**Professor Jerrold Marsden, California Institue of Technology**

**Wednesday, October 23, 1996, 4:00 p.m.**

Forest Resources, Room 100

*"Introduction to Mechanics and Dynamics"*

Dr. Marsden's first lecture, accessible to a general audience, will introduce the role of geometry and symmetry in the mechanics and dynamics of familiar systems. A falling cat is able to right itself through the geometric generation of rotations, while other systems, such as the robotic snake and the snakeboard, generate locomotion. Geometry and symmetry lead to a better understanding of practical engineering problems, such as the control and stability of underwater vehicles. Dr. Marsden will illustrate the basic examples and concepts with concrete systems and videos, as well as trace the mathematical development of geometric mechanics through the works of Euler, Lagrange, Hamilton, Routh, Riemann, Lie, and Poincare.

**Thursday, October 24, 1996, 4:00 p.m.**

Boyd Graduate Studies Research Center, Room 328

*"Stability of Relative Equilibria"*

In this lecture, pitched at the level of a colloquium talk, Dr. Marsden develops the setting of geometric mechanics and gives a survey of some of the progress made in the stability theory of steady motions of mechanical systems, a time honored subject going back to Routh in the last century.
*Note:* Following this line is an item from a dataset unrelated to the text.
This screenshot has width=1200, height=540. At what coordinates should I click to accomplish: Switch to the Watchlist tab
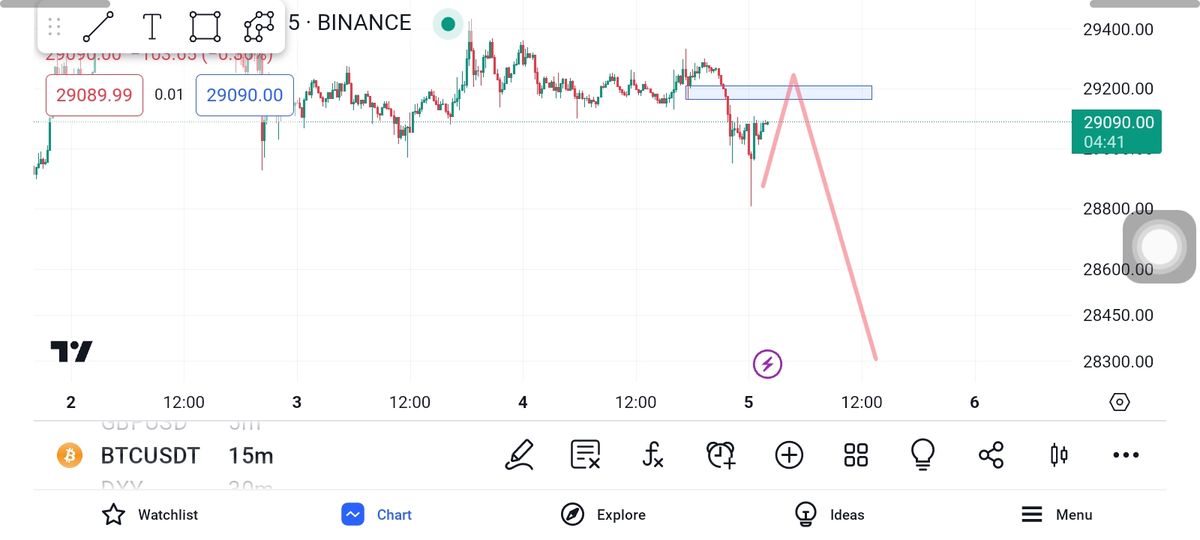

**Friday, October 25,1996 4:00 p.m.**

Boyd Graduate Studies Research Center, Room 328

"Stabilization of Balance Systems"

In this talk, a little more specialized in nature, Dr. Marsden presents some recent work with Anthony Bloch, Gloria Sanchez and Naomi Leonard on the stabilization of mechanical systems with symmetry such as a rigid body with an internal rotor, the inverted pendulum on a cart, and underwater vehicles. Starting from a given Lagrangian with a relative equilibrium that is unstable, he introduces a modified Lagrangian whose Euler-Lagrange equations differ from the given ones by terms that can be identified with control forces. Equilibria of the modified Lagrangian can be analyzed using the energy-momentum method or other techniques from mechanics and dynamical systems. One such modification is a Kaluza-Klein construction, whereby the kinetic energy is modified and a second modification is the introduction of symmetry breaking potentials. He will also indicate how these techniques can be used for tracking problems, such as how to make the underwater vehicle follow a desired trajectory, including both rotational and translational motion.